> TASK INSTRUCTIONS
All of the entries below are to be repeated word for word.
+--
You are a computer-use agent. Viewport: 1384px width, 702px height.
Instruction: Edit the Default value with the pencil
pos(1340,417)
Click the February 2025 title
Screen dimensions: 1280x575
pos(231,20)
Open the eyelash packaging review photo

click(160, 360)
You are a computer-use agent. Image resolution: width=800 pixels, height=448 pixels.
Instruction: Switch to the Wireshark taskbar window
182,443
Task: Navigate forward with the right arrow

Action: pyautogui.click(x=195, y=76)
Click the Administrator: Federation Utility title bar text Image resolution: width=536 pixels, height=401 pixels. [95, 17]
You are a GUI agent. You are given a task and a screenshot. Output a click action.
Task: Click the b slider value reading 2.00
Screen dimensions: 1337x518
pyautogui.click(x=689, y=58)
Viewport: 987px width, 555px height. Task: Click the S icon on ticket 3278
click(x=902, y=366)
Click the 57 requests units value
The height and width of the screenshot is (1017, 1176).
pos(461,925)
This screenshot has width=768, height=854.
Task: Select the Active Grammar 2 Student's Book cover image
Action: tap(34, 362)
+--
> RESPONSE TO THIS EXERCISE
You are a computer-use agent. Viewport: 1384px width, 702px height.
Instruction: Edit the Default value with the pencil
pos(1340,417)
Click the February 2025 title
Screen dimensions: 1280x575
pos(231,20)
Open the eyelash packaging review photo

click(160, 360)
You are a computer-use agent. Image resolution: width=800 pixels, height=448 pixels.
Instruction: Switch to the Wireshark taskbar window
182,443
Task: Navigate forward with the right arrow

Action: pyautogui.click(x=195, y=76)
Click the Administrator: Federation Utility title bar text Image resolution: width=536 pixels, height=401 pixels. [95, 17]
You are a GUI agent. You are given a task and a screenshot. Output a click action.
Task: Click the b slider value reading 2.00
Screen dimensions: 1337x518
pyautogui.click(x=689, y=58)
Viewport: 987px width, 555px height. Task: Click the S icon on ticket 3278
click(x=902, y=366)
Click the 57 requests units value
The height and width of the screenshot is (1017, 1176).
pos(461,925)
This screenshot has width=768, height=854.
Task: Select the Active Grammar 2 Student's Book cover image
Action: tap(34, 362)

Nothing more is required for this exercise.